<
>

Randall Cobb won't replace DeAndre Hopkins, but he fills a Texans need

play
Where do the Texans go after trading Hopkins? (0:53)

Sarah Barshop recounts the Texans' decision to trade DeAndre Hopkins and sign Randall Cobb. (0:53)

HOUSTON -- Randall Cobb is not a replacement for DeAndre Hopkins, but he knows many people might look to him as one.

Cobb agreed to terms with the Houston Texans on the first day of the legal negotiating period, the same day coach and general manager Bill O’Brien traded away Hopkins, a three-time first-team All-Pro.

“I think obviously with DeAndre [Hopkins] leaving, it’s going to be a lot of eyes on all three of us [wide receivers Will Fuller, Kenny Stills and Cobb] to step up and make some plays,” Cobb said in a teleconference with Houston media on Friday. “In particular me, because a lot of people are looking at me coming in and being a replacement, even though me and DeAndre are two totally different types of receivers.”

Instead, Cobb is likely a replacement for 2018 fourth-round pick Keke Coutee, who struggled in his second season and was a healthy scratch in several games after O’Brien said Coutee needed to be better with his attention to detail in practice.

Cobb, who had 55 catches for 828 yards in 15 games last season for the Dallas Cowboys, finally gives O’Brien a reliable slot receiver, a position the Texans have struggled to fill since the coach was hired in 2014. Since that year, the Texans have had a long list of fill-ins who have not had very much success in the role: Damaris Johnson, Cecil Shorts III, Braxton Miller, Bruce Ellington, DeAndre Carter and Coutee.

The Texans gave Cobb a relatively large contract, paying him $27 million over three years, with $19 million guaranteed at signing. As a comparison, last year the Tennessee Titans signed slot receiver Adam Humphries for $36 million over four years with $19 million guaranteed. Humphries, who had 37 catches for 374 yards and two touchdowns in 10 games last season, is three years younger than Cobb.

Cobb said one reason he picked Houston was because of the opportunities O'Brien will give him to do things similar to what he did when he played for the Packers, the team with which he spent his first eight seasons. The other was the chance to play with a quarterback he believes can take the Texans to the Super Bowl.

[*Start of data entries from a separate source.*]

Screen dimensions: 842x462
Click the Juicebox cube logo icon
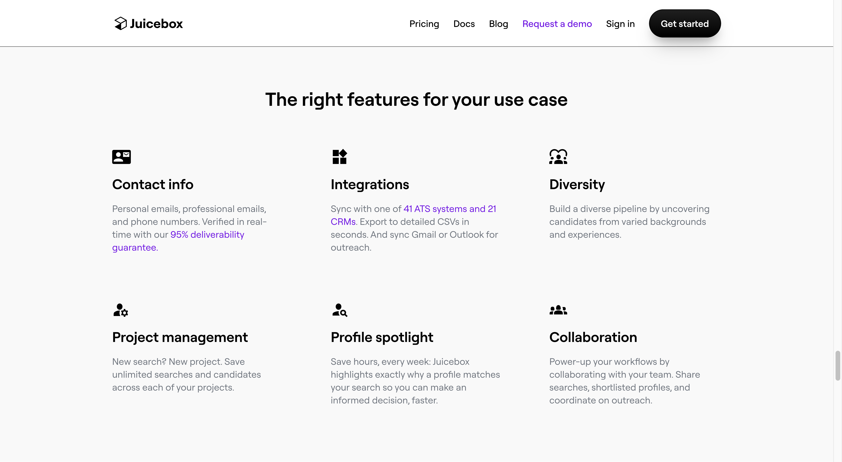pos(120,24)
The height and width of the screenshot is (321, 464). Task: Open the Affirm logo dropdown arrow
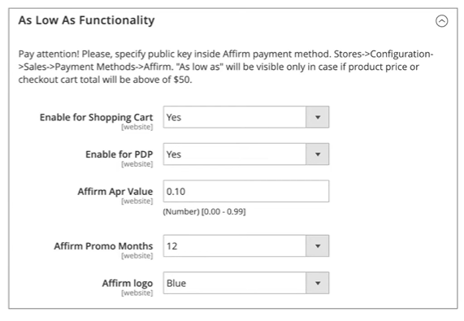point(318,283)
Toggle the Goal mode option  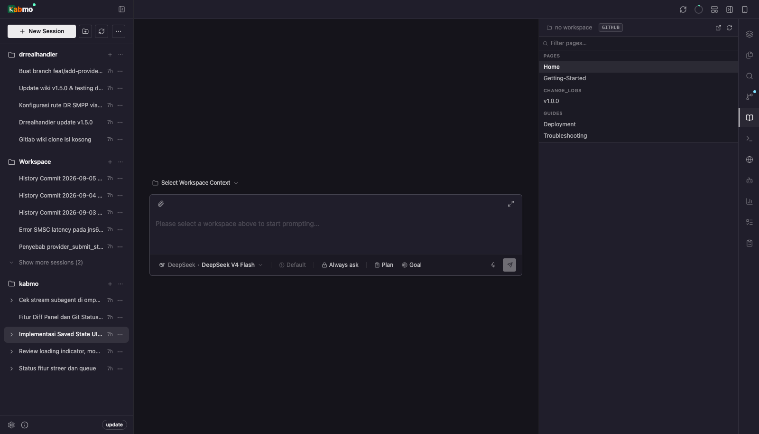412,265
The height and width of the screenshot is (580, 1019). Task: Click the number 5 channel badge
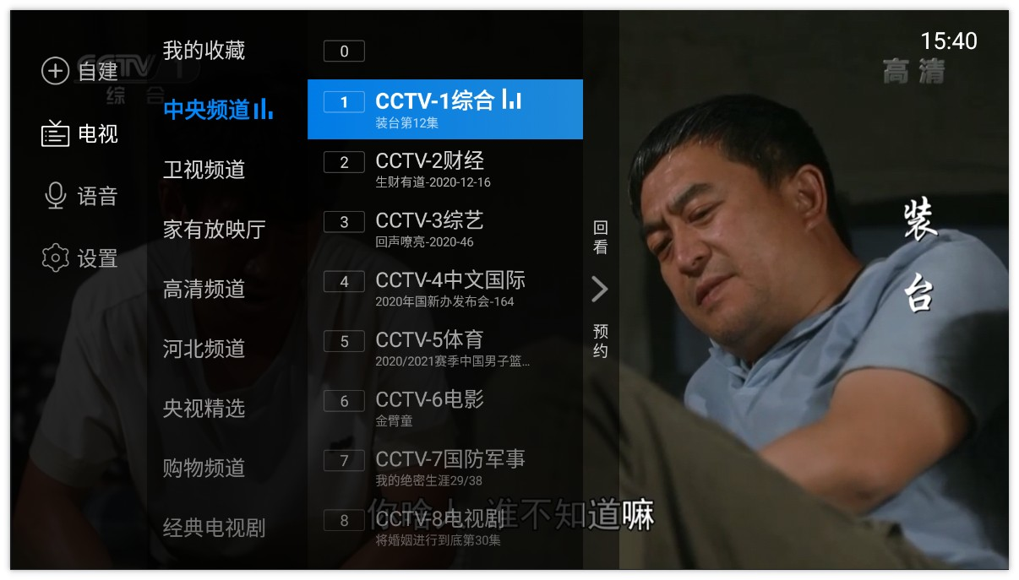[x=344, y=342]

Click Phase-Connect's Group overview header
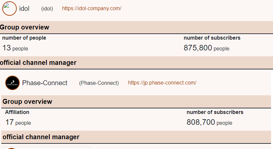pyautogui.click(x=27, y=102)
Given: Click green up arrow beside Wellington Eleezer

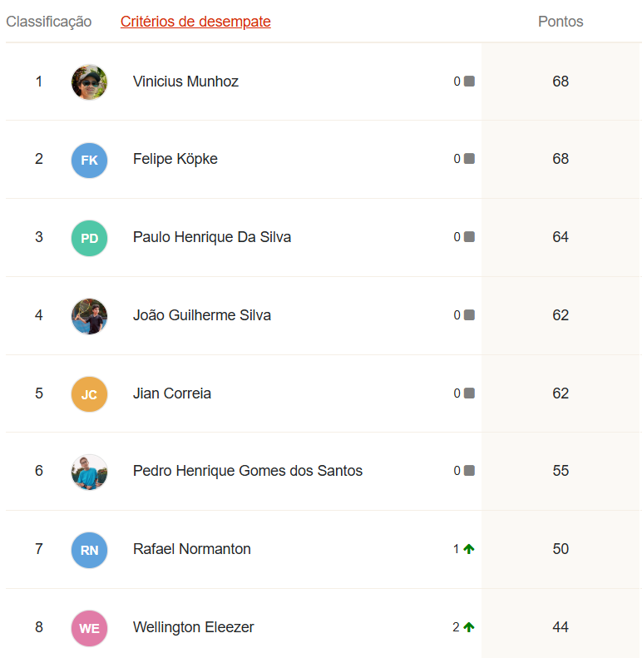Looking at the screenshot, I should click(x=469, y=627).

“The reason I picked the Texans is obviously you look at what they’ve been able to do over the past few years,” Cobb said. “Went to the playoffs four of the past five times. At this point in my career, I still don’t have a ring, so I want to be in a situation where I have that possibility. And I think when you look at Deshaun [Watson] and what he’s been able to do since he’s been in the league.

“I’ve been really impressed from afar, watching him. He has tremendous ability, and he’s a winner. He’s won at every level. ... I think he has that ability to take us to a Super Bowl, and I want to be a part of something special with him.”

Fuller, Stills and Cobb will get some company, however. Now that the first wave of free agency is done and the NFL draft is less than a month away, here are three options the Texans could look at with their top draft pick (No. 40, received from Arizona in the trade for Hopkins):

Brandon Aiyuk, Arizona State

In 2019 at ASU, Aiyuk averaged 18.3 yards per catch with eight touchdowns. He has a big catch radius and could also help the Texans on kickoff and punt returns. Aiyuk has the ability to run after the catch and said at the combine, “With my running back background, I feel like after I catch the football, I transition back into that running back I used to be.”

Tee Higgins, Clemson

Higgins might not be on the board if Houston holds at No. 40, but the 6-foot-3 receiver is a good route runner and could be an excellent red zone target for Watson. ESPN’s Mel Kiper Jr. has Higgins going in the first round in his latest mock draft, where he touts Higgins’ “elite ball skills." In 2019, Higgins had 59 catches for 1,167 yards (an average of 19.8 yards per reception) and 13 touchdowns at Clemson.

Laviska Shenault Jr., Colorado

Shenault is a versatile receiver who plays with a lot of physicality. He has strong hands and good body control. Last month, ESPN’s Adam Schefter reported that Shenault would have surgery to repair a core muscle injury, but that could mean he's still on the board for the Texans at No. 40. In 2019, Shenault had 56 catches for 764 yards and four touchdowns for Colorado.